Prediction of Type 2 Diabetes Mellitus Using Soft Computing

Abstract

Background: Type 2 Diabetes Mellitus (DM) is another pandemic of 21 century, and its control is of immense importance. Researchers developed many predictor models using soft computing techniques. The present study developed a prediction model for Type 2 DM using machine learning classifiers. The analysis excludes plasma glucose concentration and insulin concentration as predictors to explore relationships with other predictors. Background: Methods: This cross-sectional study enrolled 108 participants aged 25 to 67 years from SMS Medical College, Jaipur (Rajasthan, India), after approval from the ethics committee. The study developed a prediction model using machine learning techniques. The classifiers used in the application include decision trees, support vector machines, K-nearest neighbors, and ensemble learning classifiers. A total of 25 predictors were collected and underwent feature reduction. The response levels include diabetes mellitus, prediabetes, and no diabetes mellitus. The models were run using three predictors and a response variable. The prediction model with the best accuracy and area under the receiver operator characteristic curve was selected.

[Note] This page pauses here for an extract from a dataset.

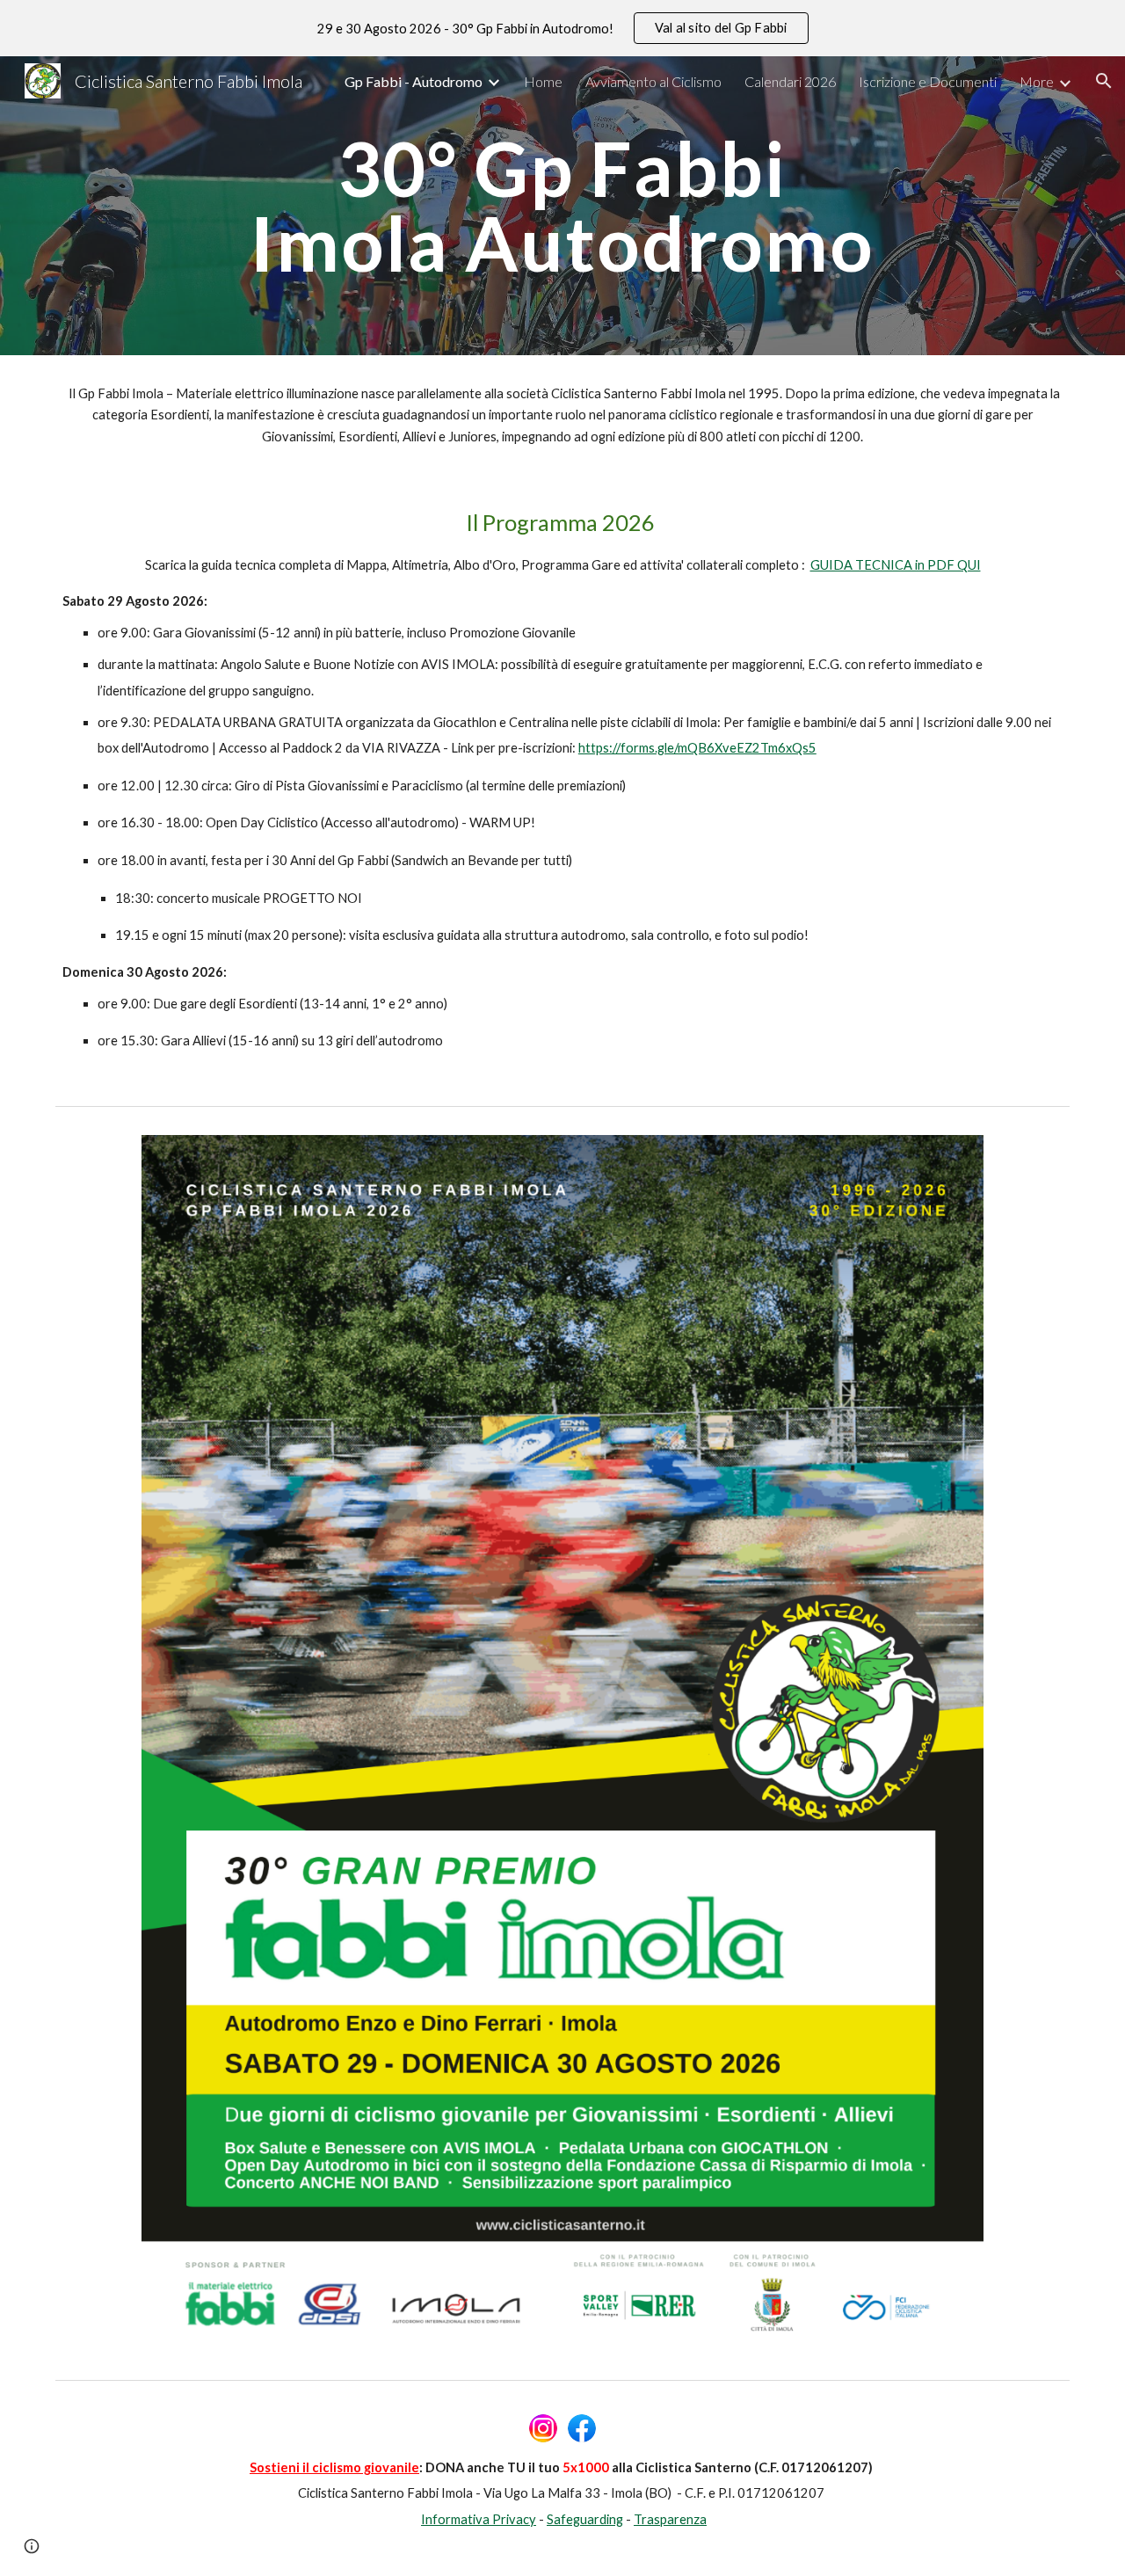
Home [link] (543, 81)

Results: The features that vary among the three groups include age, WHR, biceps skinfold thickness, total lipids, phospholipids, triglycerides, total cholesterol, LDL, VLDL, and serum creatinine, and family history of DM. After feature reduction, the age, biceps skinfold thickness, and serum creatinine were run on the Classification learner application to predict the diabetic category. The best model was subspace discriminant with accuracy, sensitivity, specificity, and AUC under the ROC curve was 62.4%, 74%, 94%, and 0.70, respectively. Conclusion: The present study concludes that age, biceps skinfold thickness, and serum creatinine combination have higher specificity in predicting type 2 DM. The study emphasized the selection of appropriate predictors along with newer machine learning algorithms.